话到此,俩人也已到达热气蒸腾的大浴池室,绿药色池水上头洒着玫瑰花瓣,香气宜人。
俾女前来递上拭身布巾,深知俩人此时不得外人打搅所以快速遣退。
凌容抱着岚莲入了池,盘坐而水位及肩,岚莲继续靠在凌容身上。
岚莲接上方才的话:「这事,我还尚未完全安上心头,皇上没派消息去柳红海,想必还未确定。」
「对你那二弟真这麽有自信?或许早已暗潮汹涌。」
「如你所说,敌不动我不动,但该准备的也妥善了。」
话及此,凌容停下为他擦拭身体的手,突然意味不明的低音淡问:「莲儿……这些事,真是你想做的吗?」
岚莲沉默一会儿,闭着眼。「容,有些事,就别多问了。」
肌肉结实的手臂环上,将王爷紧紧抱住:「我不可能不问不想。」因为他知道,这人是一定会淌这混水了。
顺他心意,他转个问题:「我记得,你们天岭有位盘凛将军,据说那人为你二弟掌控四十万大兵而顺利稳固国家,却神秘的很,另有身分所以不在朝廷官臣之中,见过他的人几乎都被封口。」
拉过布巾,开始自己悠慢的擦着脸:「没错。」他简短的这麽说。
「若真有一番战役,想必是非请他不可了?」
「战场上,必须有人指挥兵队。若再多传说中的江湖高手相助,战胜机率更是能大增。」
「你是说堂衍?」
「堂衍已死,现在只有一个叫唐何书的小官。」岚莲在雾气弥漫中轻道。
「尽管他身受重伤过,内力大减,可在这一年来的调养应该也恢复了六七成。」拉开笑,「瞧现在他幸福得紧,有三位佳人相陪,就怕他太过逍遥使得功力退步。」
洗得差不多了,抱起岚莲起伸出了浴池,随手扯过挂着的中衣给他披上。
好多的王爷让浴池泡得浑身舒畅,可以自己走。合起中衣,甩了甩湿润发丝走出浴池室。
回王爷房里,已穿戴整齐的凌容正半跪着,扣着他的白皙脚踝,揉着摸着好一会儿,王爷笑着任他玩,等男人满足了看他为自己套上白袜。
用完送来的午膳,撤好後俩人一同休憩。
躺在凌容身上的王爷睡意渐来,就着後面人身上的体温缓缓闭上眼,松弛着四肢,让自己引入梦境。
还是梳着爱人的发丝,看着他躺在自己怀里安心的浅眠,端详那沉稳的眼眉、美丽的脸型、散发的贵气。

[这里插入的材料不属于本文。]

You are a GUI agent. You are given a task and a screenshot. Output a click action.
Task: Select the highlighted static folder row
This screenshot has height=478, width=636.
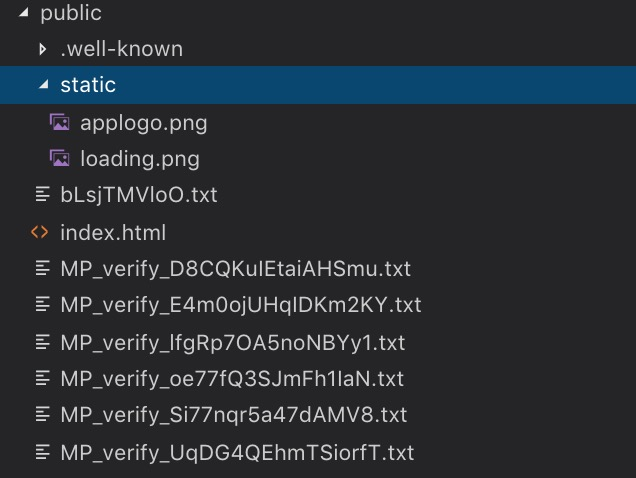pyautogui.click(x=318, y=85)
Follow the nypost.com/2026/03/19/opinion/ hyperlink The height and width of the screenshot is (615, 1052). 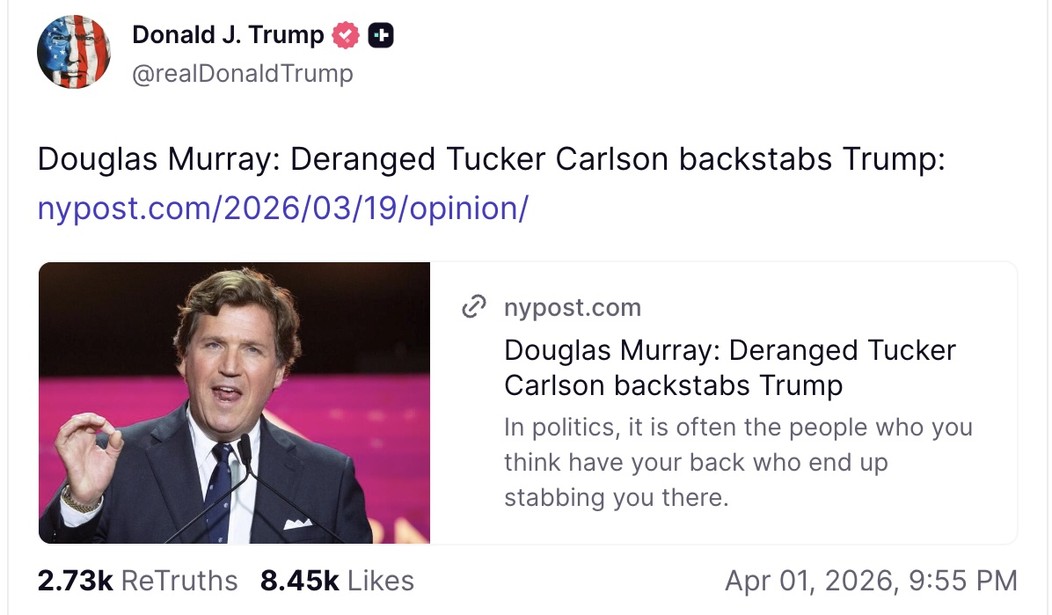(283, 209)

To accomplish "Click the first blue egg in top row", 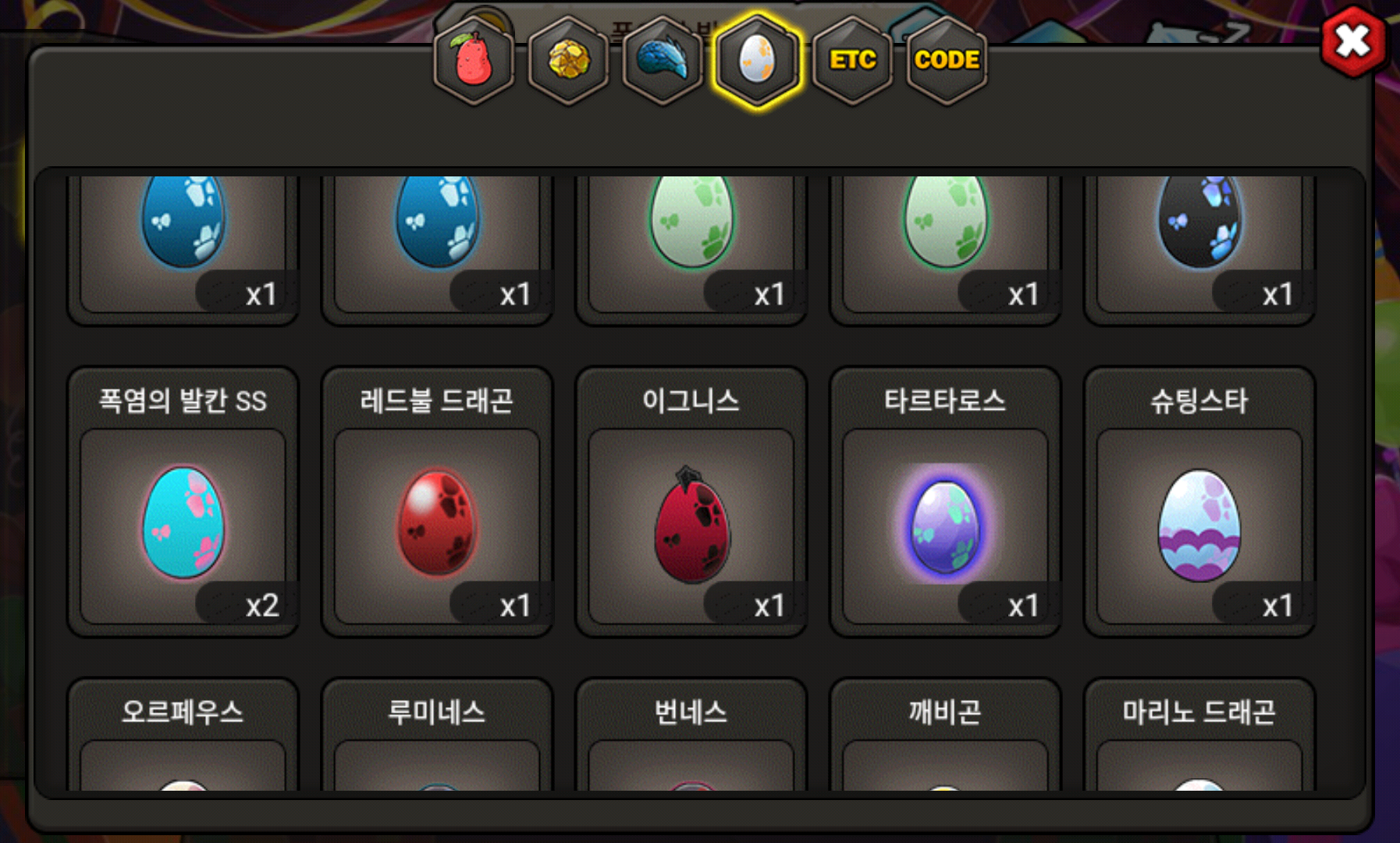I will pyautogui.click(x=183, y=248).
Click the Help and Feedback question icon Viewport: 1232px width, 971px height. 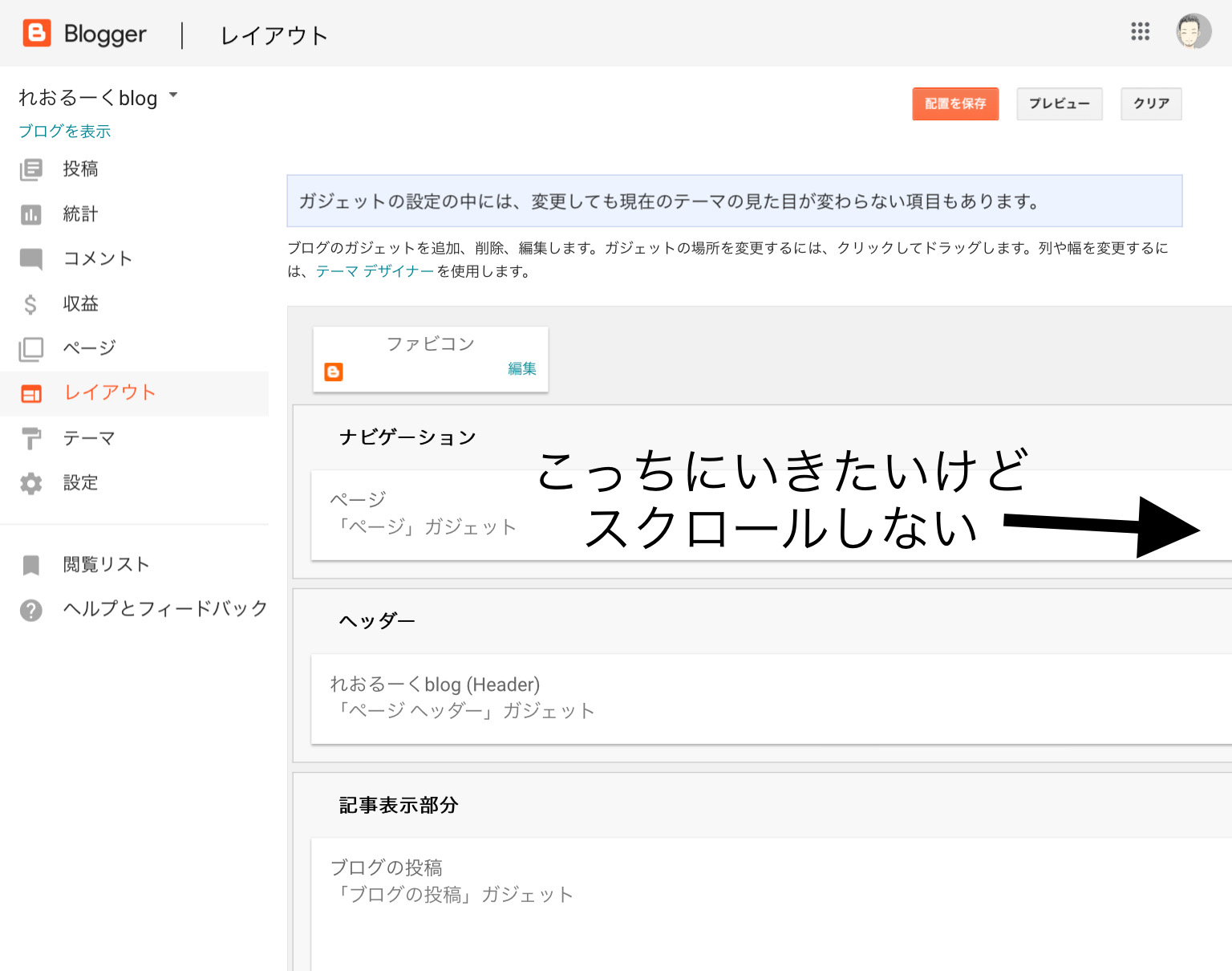point(31,610)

毫无质疑,他是个王爷,天生命相即是,生来即是,上为皇帝,下为朝中大臣,隔个地位半掌治天下。
绝不能属自己一人……
这世上竟有他轩辕凌容得不到的。
嘴角弯起一个又无奈又有点冷酷的笑。
他这种罪孽深重的人,确实该无福。
隔日正中午。
岚莲在府中亲自派了名暗卫到皇宫里,试看有无皇上暗地里下来的消息,不久後是无功而返,让他心有留意起来。
随之王爷前往岚皓在王爷府暂时住下的阁房,打算谈谈事情。
才走到一半,就听到远处传来声音。
细听立刻知晓是何人,信步的王爷稍微加快了点脚步。
凉亭那儿,一个穿着清凉的少年正揪着一名下人的灰色衣领。
扭着他的俊眉,岚皓摇着那下人吼问:「说!你有没有被迷到!」
「有有有!小王爷!」手里还拿着工作水桶的下人吓得脸色发青脚直打颤,连忙应是。
「可别胡诌我!你确定?」
「是的是的,奴才看得两眼发直!」被瞪的下人真的是吓得两眼发直。
皱一皱脸,放开他:「那就好。」这句话说得没多高兴。
待下人落荒而逃,他拉拉自己身上的衣服在凉椅上躺下,手撑着头的就开始在那儿吹风。
意识到侧躺的背後有人,他一转头:「大哥?」边喊边坐了起来。
坐上石椅,岚莲问:「没见你来用膳,吃过了吗?」
「喔,早上去外头在馆子吃了。凌容人呢?」在桌上倒了杯热茶推到岚莲面前。
岚莲说:「替我办点事去了。刚刚怎麽看见你在欺负人呢?」
「……不过是询问点意见而已。」岚皓低头,看看自己。「穿这样子,『试探』看看。」
王爷上下打量着岚皓身上的衣裳。
那过薄的青蓝色外衣让里头的白色中衣太过明显,再加上那似乎又是特别材质的衬衣。过低的衣线,足以朦胧窥见那里头的腰身、肌肉的纹理、麦色的胸膛,还有那闯荡江湖不可缺少的道道淡淡疤痕。
「试探?」岚莲清声淡问;岚皓这身不太合衬的穿着,却也说不出不好看,然而却活像花巷馆里的小官。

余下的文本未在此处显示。